Conseil des ministres : le président Tebboune ordonne la relance du Barrage Vert

 Conseil des ministres : le président Tebboune ordonne la relance du Barrage Vert

Le Président de la République qui présidait ce dimanche une réunion du Conseil des ministres, a instruit le gouvernement, selon le communiqué final sanctionnant les travaux de  la rencontre, afin de relancer « au plus vite » le barrage vert « dans le but de stopper » l’avancée du désert qui « dévore »  chaque année des centaines d’hectares de nos plaines.

Le Barrage vert (BV) visait prioritairement, dès sa création, le renouvellement du patrimoine forestier algérien qui a subi de graves dommages durant la guerre de libération du fait des bombardements de l’aviation de l’armée d’occupation française.
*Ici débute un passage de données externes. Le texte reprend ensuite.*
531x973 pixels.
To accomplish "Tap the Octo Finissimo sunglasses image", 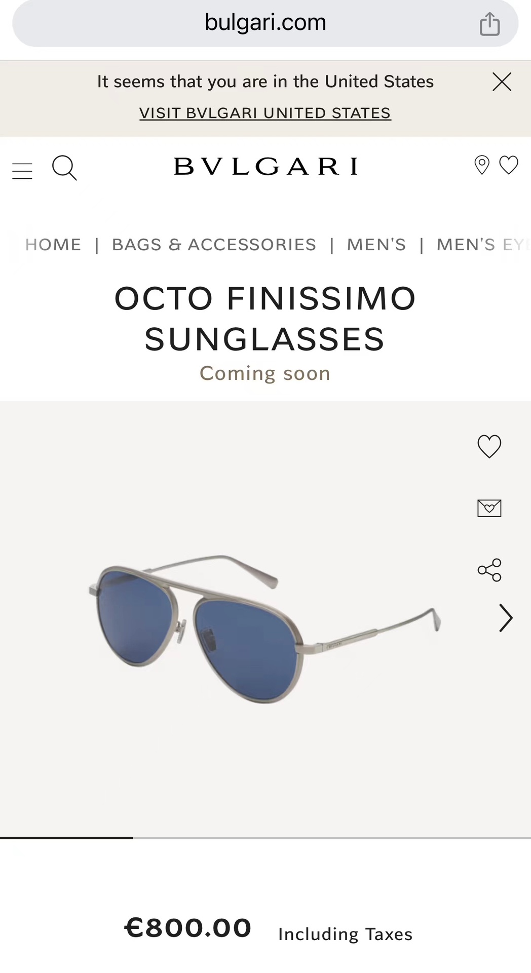I will [x=265, y=629].
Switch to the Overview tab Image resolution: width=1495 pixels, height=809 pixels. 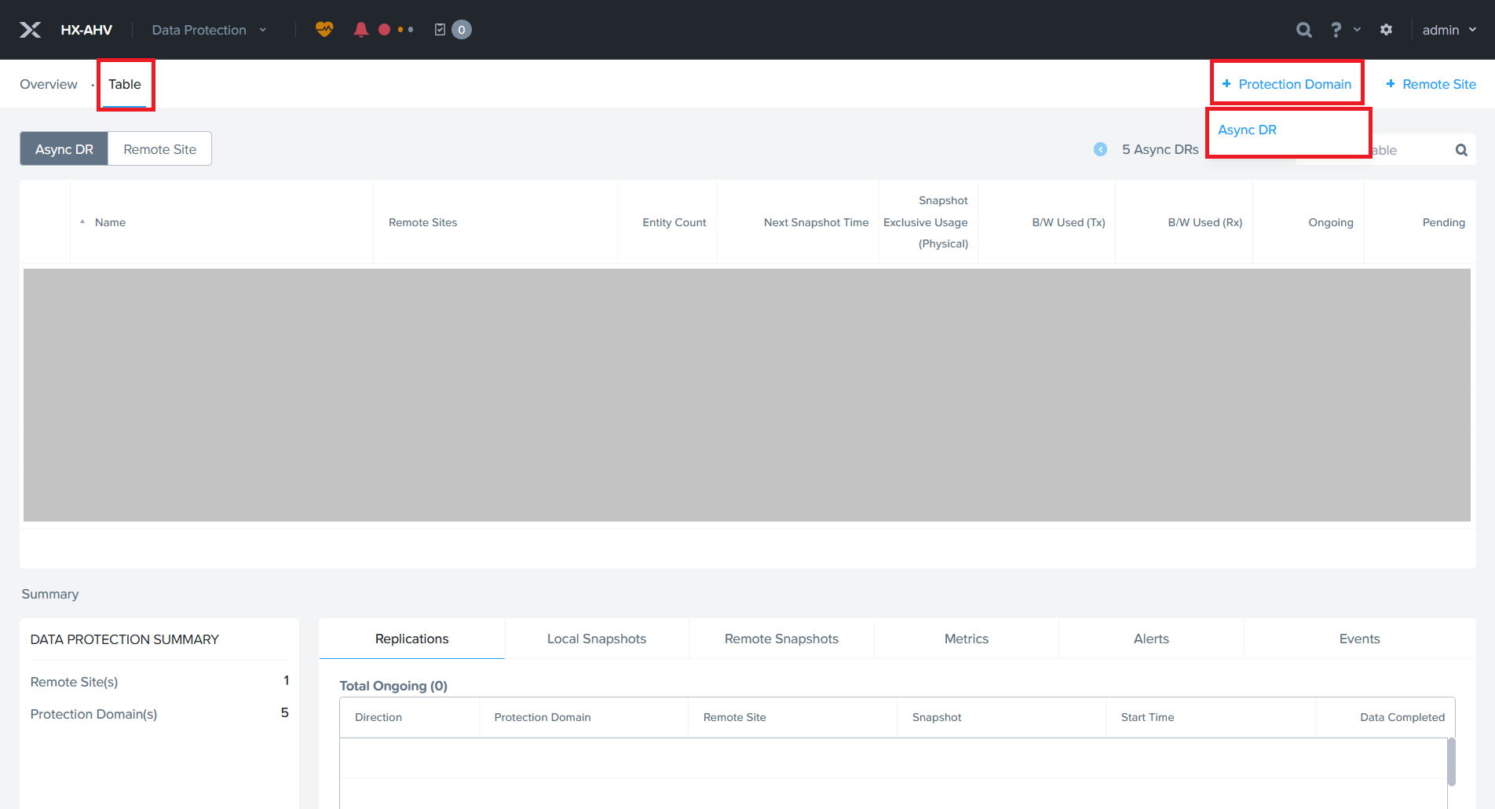[x=49, y=84]
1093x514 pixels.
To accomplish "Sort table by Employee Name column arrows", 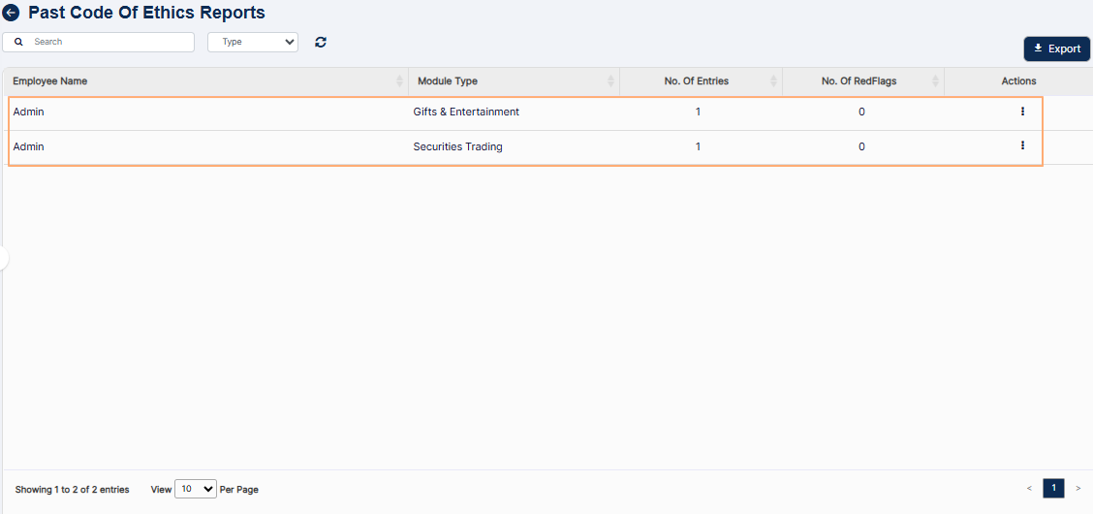I will [x=399, y=81].
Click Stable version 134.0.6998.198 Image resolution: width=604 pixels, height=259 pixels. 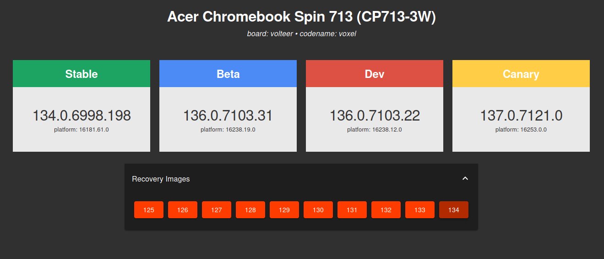tap(82, 116)
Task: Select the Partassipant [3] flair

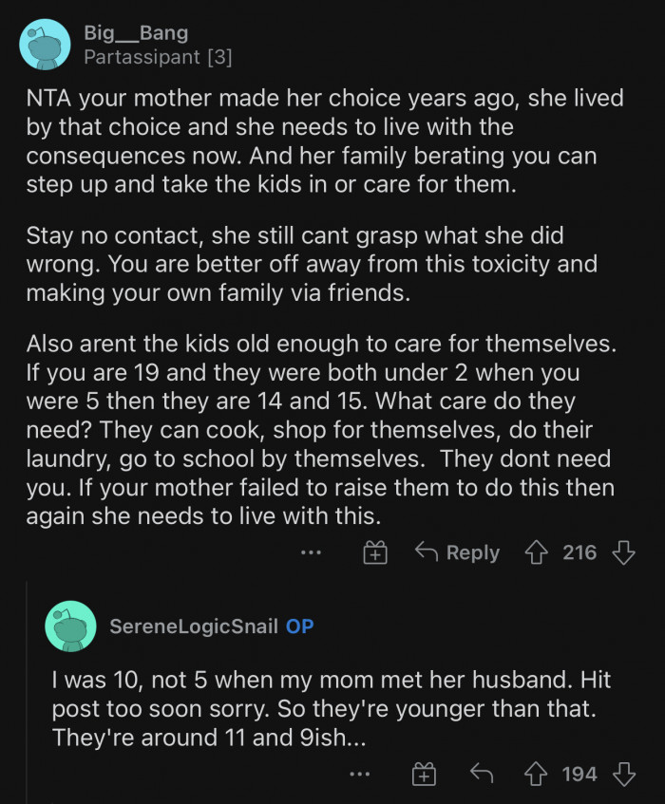Action: 158,58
Ce projet qui relie les frontières algériennes occidentales aux frontières orientales sur une distance de1500 km avec une largeur moyenne de 20 km, soit une superficie totale de 3 millions d’hectares de reboisement, dont le rendement varie par endroit de 50 à 100%.

Le programme de sa réalisation  a été confié au ministère de la Défense nationale et le maître d’œuvre est l’ex-secrétariat d’Etat aux Forêts.

La consolidation de cette ceinture verte vise à protéger le Nord du pays de la désertification en mettant en place une grande barrière contre l’ensablement et contre l’avancée du désert qui réduit de plus en plus les pâturages des zones steppiques. Aussi cette expérience pilote en matière de lutte contre la désertification menée par l’Etat a permis l’ouverture de 25.000 km de pistes pour le désenclavement et la réalisation de plus de 12.000 projets dans le cadre du développement rural et intégré en plus du raccordement des réseaux d’électricité, de gaz et d’eau.

Cependant, un demi-siècle après sa réalisation, le barrage vert, a subi d’importantes dégradations, causées essentiellement par l’abattage des arbres et les pressions climatiques. Sa relance semble donc inévitable.

Gelé en 1988, le projet sera en effet relancé avec une extension d’environ 10% de la superficie existante, selon des récentes données de la Direction générale des forêts (DGF).